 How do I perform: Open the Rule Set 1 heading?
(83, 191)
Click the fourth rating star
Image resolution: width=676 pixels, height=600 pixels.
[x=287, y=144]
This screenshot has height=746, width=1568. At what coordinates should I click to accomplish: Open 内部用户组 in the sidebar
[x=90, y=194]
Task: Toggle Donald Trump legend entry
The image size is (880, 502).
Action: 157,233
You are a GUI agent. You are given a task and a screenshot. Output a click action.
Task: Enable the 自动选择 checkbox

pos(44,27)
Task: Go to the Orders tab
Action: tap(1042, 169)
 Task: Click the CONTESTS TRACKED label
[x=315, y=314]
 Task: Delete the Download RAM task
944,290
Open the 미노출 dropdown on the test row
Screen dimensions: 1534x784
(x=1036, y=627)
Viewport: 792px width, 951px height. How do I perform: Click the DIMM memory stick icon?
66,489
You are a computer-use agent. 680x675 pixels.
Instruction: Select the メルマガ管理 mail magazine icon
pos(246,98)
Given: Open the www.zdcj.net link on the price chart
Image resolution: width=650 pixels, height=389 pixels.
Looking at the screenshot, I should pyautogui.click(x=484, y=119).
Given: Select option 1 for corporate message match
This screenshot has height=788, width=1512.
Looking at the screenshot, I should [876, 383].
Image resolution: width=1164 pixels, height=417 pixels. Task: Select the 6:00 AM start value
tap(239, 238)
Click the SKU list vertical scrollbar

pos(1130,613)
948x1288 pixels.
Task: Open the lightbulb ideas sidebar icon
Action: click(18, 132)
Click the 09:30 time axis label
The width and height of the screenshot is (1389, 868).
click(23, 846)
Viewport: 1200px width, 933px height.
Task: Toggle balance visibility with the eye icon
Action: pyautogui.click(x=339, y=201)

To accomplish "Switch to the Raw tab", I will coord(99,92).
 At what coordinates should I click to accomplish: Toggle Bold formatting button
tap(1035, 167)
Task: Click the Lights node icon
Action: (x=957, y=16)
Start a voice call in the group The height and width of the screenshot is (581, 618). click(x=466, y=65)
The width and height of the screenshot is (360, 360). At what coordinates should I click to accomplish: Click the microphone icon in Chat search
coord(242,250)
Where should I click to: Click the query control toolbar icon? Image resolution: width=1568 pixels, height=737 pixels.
···
* [Work to complete]
Rewrite every item above, replacing "How do I perform" with "How can I carry out" and leaving all other wording unchanged.

* [Solution for this problem]
 How can I carry out: Open the Rule Set 1 heading?
(83, 191)
Click the fourth rating star
Image resolution: width=676 pixels, height=600 pixels.
[x=287, y=144]
This screenshot has height=746, width=1568. At what coordinates should I click to accomplish: Open 内部用户组 in the sidebar
[x=90, y=194]
Task: Toggle Donald Trump legend entry
The image size is (880, 502).
Action: 157,233
You are a GUI agent. You are given a task and a screenshot. Output a click action.
Task: Enable the 自动选择 checkbox

pos(44,27)
Task: Go to the Orders tab
Action: tap(1042, 169)
 Task: Click the CONTESTS TRACKED label
[x=315, y=314]
 Task: Delete the Download RAM task
944,290
Open the 미노출 dropdown on the test row
Screen dimensions: 1534x784
(x=1036, y=627)
Viewport: 792px width, 951px height. How can I carry out: Click the DIMM memory stick icon?
66,489
You are a computer-use agent. 680x675 pixels.
Instruction: Select the メルマガ管理 mail magazine icon
pos(246,98)
Given: Open the www.zdcj.net link on the price chart
Image resolution: width=650 pixels, height=389 pixels.
Looking at the screenshot, I should pyautogui.click(x=484, y=119).
Given: Select option 1 for corporate message match
This screenshot has height=788, width=1512.
Looking at the screenshot, I should [876, 383].
Image resolution: width=1164 pixels, height=417 pixels. Task: Select the 6:00 AM start value
tap(239, 238)
Click the SKU list vertical scrollbar

pos(1130,613)
948x1288 pixels.
Task: Open the lightbulb ideas sidebar icon
Action: click(18, 132)
Click the 09:30 time axis label
The width and height of the screenshot is (1389, 868).
click(23, 846)
Viewport: 1200px width, 933px height.
Task: Toggle balance visibility with the eye icon
Action: pyautogui.click(x=339, y=201)

To accomplish "Switch to the Raw tab", I will coord(99,92).
 At what coordinates should I click to accomplish: Toggle Bold formatting button
tap(1035, 167)
Task: Click the Lights node icon
Action: (x=957, y=16)
Start a voice call in the group The height and width of the screenshot is (581, 618). click(x=466, y=65)
The width and height of the screenshot is (360, 360). At what coordinates should I click to accomplish: Click the microphone icon in Chat search
coord(242,250)
Where should I click to: Click the query control toolbar icon? Image resolution: width=1568 pixels, height=737 pixels.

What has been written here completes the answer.